Scientists Explore Extremophile Genome with SMRT Sequencing
Wednesday, March 1, 2017
A recent Nature publication from a large team of scientists in Europe, Canada, and the US reports the use of SMRT Sequencing to elucidate the genome of Fragilariopsis cylindrus, a single-celled eukaryotic diatom adapted to living in polar waters of the Antarctic Ocean. The work has implications for the biotechnology industry, which looks to extremophiles as a potential source of important enzymes.
“Evolutionary genomics of the cold-adapted diatom Fragilariopsis cylindrus” comes from lead author Thomas Mock, senior author Igor Grigoriev, and many collaborators at the University of East Anglia, Earlham Institute, Joint Genome Institute, University of California, Berkeley, and several other organizations. The project investigated how this diatom evolved to thrive in its extreme environment, frequently living in high salinity directly under sea ice.

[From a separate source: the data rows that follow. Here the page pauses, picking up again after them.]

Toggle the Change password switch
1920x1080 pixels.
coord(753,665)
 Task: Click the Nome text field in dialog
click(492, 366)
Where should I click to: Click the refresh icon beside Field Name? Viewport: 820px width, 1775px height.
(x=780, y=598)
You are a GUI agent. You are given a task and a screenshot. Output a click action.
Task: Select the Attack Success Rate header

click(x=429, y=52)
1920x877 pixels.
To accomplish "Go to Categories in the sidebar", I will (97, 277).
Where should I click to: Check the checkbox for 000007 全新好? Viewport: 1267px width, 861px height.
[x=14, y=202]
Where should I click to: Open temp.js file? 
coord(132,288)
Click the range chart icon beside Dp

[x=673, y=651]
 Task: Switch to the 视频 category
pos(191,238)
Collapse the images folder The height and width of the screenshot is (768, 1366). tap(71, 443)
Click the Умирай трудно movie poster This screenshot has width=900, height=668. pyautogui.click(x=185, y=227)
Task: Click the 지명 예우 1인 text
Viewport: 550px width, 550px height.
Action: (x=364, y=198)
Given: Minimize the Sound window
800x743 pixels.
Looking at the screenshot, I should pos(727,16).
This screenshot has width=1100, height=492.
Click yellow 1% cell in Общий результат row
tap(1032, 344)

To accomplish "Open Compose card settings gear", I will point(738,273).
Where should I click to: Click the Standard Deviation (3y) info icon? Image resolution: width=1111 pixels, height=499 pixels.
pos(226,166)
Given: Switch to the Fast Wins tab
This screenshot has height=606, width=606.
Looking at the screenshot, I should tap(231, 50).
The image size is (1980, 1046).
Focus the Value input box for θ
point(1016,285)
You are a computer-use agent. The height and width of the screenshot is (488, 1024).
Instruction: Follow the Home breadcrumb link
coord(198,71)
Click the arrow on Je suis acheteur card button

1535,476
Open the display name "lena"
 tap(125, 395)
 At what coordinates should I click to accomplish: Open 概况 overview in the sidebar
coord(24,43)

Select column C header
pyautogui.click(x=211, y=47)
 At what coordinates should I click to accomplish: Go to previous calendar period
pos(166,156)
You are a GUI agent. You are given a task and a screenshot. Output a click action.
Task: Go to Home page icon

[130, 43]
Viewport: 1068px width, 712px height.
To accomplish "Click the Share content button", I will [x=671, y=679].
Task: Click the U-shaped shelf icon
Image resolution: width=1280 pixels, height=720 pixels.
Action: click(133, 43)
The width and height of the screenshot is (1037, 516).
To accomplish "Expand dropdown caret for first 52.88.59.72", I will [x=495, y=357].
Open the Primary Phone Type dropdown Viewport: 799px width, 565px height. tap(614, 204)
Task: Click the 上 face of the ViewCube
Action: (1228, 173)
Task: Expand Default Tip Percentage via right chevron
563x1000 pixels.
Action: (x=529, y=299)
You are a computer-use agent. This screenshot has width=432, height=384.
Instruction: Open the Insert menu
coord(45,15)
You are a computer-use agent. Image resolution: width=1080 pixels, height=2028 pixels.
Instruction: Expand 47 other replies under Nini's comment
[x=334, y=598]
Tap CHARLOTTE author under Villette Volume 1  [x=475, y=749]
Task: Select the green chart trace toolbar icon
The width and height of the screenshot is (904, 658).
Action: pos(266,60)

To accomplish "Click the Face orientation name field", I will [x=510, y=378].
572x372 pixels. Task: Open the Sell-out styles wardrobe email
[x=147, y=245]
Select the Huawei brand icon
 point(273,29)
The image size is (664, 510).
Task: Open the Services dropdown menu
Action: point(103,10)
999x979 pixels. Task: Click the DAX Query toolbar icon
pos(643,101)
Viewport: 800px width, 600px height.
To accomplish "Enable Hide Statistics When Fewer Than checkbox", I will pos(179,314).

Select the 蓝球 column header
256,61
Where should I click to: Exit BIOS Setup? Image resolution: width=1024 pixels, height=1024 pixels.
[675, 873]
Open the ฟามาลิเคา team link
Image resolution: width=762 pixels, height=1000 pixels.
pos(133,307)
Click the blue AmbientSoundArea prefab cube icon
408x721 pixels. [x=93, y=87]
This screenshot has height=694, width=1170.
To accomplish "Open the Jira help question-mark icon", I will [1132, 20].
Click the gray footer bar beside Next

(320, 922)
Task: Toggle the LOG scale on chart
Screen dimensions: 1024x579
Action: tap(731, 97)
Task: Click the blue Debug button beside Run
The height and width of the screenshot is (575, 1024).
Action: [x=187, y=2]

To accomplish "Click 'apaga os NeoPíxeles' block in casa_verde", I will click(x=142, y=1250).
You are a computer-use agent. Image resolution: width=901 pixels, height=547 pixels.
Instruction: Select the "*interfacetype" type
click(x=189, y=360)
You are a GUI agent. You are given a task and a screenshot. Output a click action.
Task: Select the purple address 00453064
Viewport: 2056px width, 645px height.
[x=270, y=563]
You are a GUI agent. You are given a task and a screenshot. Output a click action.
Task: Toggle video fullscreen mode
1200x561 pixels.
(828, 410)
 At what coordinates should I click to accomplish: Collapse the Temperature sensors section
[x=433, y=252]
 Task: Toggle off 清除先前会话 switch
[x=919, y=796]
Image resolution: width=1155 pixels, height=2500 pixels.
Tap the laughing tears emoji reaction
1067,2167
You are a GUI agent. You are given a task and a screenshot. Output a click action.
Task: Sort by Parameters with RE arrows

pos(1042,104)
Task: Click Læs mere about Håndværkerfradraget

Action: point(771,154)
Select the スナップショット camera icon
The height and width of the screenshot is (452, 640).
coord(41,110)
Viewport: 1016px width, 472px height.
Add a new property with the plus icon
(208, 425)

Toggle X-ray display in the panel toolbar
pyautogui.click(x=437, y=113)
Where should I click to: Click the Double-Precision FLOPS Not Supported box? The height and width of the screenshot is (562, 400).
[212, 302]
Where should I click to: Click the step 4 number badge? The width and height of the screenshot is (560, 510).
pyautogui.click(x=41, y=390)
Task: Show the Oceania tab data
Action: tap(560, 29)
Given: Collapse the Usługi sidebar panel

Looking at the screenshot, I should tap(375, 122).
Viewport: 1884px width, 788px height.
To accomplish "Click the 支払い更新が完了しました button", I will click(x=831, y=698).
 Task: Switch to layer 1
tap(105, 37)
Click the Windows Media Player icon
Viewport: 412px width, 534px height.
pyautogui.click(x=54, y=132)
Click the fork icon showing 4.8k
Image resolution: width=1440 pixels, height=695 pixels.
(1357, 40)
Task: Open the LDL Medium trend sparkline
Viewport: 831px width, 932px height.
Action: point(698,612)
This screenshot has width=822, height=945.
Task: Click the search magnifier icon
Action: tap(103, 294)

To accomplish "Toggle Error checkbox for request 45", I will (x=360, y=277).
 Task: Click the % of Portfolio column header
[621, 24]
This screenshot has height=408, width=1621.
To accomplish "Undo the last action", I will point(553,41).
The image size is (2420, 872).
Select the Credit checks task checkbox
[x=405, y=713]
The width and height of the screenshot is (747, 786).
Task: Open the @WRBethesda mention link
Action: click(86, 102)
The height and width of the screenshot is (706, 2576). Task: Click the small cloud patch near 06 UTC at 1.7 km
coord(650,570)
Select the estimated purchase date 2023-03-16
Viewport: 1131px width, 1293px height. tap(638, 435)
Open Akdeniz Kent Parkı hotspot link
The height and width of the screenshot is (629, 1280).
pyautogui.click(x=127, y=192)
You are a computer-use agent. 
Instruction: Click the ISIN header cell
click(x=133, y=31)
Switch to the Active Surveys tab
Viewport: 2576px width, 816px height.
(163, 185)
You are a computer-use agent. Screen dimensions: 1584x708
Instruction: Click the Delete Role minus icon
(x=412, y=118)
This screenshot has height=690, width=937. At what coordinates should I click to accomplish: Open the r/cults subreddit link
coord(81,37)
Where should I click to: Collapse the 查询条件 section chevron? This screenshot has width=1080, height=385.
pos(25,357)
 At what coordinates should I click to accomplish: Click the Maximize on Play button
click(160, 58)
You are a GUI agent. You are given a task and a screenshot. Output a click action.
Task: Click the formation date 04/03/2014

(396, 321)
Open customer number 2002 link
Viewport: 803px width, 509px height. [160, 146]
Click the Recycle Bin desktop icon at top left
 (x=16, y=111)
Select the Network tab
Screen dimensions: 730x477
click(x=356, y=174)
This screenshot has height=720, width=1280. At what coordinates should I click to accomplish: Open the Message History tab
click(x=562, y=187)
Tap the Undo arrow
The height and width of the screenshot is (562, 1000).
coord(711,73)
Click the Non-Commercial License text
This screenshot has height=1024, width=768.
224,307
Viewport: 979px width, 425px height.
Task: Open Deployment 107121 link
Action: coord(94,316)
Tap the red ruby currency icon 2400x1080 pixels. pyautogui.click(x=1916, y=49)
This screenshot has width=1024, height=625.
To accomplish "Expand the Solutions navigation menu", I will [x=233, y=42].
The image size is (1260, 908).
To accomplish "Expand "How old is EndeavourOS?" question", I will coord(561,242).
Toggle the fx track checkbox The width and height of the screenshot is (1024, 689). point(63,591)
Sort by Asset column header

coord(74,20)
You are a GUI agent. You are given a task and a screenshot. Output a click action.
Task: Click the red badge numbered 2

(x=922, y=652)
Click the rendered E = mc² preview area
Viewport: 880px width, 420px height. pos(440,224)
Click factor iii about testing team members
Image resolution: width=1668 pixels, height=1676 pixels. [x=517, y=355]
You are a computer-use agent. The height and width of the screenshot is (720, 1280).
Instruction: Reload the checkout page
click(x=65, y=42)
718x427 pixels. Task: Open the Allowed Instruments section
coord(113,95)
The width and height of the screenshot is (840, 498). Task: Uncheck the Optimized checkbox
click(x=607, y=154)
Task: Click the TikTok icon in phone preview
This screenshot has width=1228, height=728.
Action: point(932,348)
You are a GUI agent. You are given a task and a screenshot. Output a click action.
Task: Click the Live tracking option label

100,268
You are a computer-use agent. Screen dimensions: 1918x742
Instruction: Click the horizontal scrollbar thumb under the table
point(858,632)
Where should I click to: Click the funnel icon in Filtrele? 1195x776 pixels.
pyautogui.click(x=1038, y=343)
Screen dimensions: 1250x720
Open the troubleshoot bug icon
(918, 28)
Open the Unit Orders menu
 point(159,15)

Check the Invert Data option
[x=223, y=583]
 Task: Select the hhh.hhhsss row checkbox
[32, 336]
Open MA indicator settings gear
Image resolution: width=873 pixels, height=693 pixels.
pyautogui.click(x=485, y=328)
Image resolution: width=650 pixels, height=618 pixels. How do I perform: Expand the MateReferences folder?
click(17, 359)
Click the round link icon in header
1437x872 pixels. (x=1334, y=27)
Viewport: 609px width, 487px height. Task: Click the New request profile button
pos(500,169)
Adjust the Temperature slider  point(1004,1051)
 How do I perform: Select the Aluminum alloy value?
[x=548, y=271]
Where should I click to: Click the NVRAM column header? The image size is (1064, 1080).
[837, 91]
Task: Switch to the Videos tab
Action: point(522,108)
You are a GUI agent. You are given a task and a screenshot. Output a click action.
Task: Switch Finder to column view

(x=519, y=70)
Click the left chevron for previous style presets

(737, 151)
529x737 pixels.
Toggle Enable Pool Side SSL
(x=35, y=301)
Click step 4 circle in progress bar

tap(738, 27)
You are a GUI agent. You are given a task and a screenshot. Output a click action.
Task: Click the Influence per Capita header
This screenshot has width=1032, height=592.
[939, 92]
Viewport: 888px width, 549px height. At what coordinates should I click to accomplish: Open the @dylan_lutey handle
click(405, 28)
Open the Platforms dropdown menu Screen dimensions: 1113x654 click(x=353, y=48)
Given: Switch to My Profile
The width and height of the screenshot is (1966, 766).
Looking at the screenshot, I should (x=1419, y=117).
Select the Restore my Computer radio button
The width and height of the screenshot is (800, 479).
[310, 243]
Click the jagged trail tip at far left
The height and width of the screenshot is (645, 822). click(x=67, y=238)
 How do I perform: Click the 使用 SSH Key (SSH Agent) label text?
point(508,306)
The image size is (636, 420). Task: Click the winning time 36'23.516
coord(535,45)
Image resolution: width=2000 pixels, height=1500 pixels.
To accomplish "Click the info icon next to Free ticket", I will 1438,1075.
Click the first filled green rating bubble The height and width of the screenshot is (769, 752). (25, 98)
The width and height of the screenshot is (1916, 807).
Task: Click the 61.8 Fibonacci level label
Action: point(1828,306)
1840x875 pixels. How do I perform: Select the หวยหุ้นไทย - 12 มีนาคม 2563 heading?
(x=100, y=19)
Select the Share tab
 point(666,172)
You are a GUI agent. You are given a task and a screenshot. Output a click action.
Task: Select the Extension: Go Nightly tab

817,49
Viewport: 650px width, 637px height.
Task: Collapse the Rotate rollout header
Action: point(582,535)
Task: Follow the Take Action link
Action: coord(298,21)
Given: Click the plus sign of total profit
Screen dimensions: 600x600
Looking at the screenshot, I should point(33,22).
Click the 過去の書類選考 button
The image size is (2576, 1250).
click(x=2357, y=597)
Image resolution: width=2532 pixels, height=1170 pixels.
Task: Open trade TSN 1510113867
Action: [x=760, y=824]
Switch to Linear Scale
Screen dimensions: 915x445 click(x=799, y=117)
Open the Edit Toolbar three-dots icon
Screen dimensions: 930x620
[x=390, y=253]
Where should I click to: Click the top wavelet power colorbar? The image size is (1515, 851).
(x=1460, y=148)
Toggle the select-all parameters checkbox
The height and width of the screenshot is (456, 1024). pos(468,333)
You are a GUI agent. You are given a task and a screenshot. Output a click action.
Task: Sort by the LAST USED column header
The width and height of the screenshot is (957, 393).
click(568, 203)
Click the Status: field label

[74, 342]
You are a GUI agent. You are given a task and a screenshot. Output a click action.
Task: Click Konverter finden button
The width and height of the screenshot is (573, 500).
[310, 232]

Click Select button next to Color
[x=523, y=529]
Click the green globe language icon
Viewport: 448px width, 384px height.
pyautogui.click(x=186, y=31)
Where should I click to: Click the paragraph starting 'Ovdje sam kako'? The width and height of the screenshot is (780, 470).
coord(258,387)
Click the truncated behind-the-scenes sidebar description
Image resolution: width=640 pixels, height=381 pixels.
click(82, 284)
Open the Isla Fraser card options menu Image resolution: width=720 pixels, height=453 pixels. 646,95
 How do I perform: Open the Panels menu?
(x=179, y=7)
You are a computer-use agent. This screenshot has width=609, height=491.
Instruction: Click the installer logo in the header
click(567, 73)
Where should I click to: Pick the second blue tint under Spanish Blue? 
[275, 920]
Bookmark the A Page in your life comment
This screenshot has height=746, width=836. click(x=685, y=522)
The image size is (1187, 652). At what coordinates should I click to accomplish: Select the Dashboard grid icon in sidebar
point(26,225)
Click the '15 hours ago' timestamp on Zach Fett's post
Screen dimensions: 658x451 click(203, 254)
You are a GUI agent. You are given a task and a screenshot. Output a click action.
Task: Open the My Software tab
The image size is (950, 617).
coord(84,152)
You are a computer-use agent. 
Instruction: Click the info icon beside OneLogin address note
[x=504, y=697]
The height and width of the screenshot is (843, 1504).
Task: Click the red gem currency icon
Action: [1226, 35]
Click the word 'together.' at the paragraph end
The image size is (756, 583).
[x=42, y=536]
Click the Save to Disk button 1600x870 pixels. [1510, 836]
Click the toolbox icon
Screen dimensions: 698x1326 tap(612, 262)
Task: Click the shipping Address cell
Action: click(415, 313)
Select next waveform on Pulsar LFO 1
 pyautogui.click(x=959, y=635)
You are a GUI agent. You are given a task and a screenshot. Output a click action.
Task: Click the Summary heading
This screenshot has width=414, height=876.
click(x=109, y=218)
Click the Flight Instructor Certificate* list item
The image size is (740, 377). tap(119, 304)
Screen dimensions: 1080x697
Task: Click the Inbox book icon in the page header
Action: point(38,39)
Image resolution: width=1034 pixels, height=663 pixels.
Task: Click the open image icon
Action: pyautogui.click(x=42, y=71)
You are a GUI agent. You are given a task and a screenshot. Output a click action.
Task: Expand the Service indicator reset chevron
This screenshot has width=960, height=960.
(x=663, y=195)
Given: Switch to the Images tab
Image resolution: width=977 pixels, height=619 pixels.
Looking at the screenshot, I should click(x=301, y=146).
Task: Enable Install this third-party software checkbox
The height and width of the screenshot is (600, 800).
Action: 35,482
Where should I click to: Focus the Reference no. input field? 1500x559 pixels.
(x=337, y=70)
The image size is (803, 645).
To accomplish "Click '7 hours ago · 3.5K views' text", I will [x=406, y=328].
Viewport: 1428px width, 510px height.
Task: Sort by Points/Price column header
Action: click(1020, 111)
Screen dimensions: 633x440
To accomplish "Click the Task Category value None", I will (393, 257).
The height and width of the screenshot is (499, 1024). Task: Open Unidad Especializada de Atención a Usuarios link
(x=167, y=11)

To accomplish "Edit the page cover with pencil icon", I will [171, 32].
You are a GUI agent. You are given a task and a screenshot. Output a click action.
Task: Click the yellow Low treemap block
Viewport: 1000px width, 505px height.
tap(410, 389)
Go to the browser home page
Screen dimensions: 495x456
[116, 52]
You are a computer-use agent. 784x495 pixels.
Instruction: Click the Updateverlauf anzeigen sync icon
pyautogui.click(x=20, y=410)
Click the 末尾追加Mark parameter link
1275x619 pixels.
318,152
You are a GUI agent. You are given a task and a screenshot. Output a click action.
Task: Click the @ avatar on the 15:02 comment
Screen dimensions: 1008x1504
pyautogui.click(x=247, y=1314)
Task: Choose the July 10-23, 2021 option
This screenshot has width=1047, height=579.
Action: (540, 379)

To achieve this, the team started by sequencing the F. cylindrus genome using both Sanger and PacBio systems. For SMRT Sequencing, the scientists produced two libraries with different insert sizes (4 kb and 20 kb) and ran seven SMRT cells, which yielded 63-fold coverage of the genome. The team used the diploid-aware FALCON assembler, which generated a 59.7 Mb assembly with 745 primary contigs. In an analysis and comparison to the Sanger assembly, the scientists determined the PacBio assembly was highly accurate in sequence (ranging from 99.65% to 100%) and structure (through validation fosmid comparison).
F. cylindrus is characterized by highly divergent alleles, which represent nearly a quarter of its genome. An analysis of those genes determined that the “divergent alleles were differentially expressed across environmental conditions, including darkness, low iron, freezing, elevated temperature and increased CO2,” the scientists report. “Alleles with the largest ratio of non-synonymous to synonymous nucleotide substitutions also show the most pronounced condition-dependent expression, suggesting a correlation between diversifying selection and allelic differentiation.” The team hypothesized that allele diversification took place after the last glacial period and has been maintained because the variety of gene content allows for rapid adaptation to a changing environment.
The Earlham Institute issued a press release about the project, including this comment from scientist Pirita Paajanen: “This is the first time at EI that a genome of this type was assembled into chromosomes. It is only very recently that the technology has been developed to cope with such a highly heterozygous organism and the data show that this diatom does actually have a large amount of variation within their genes.”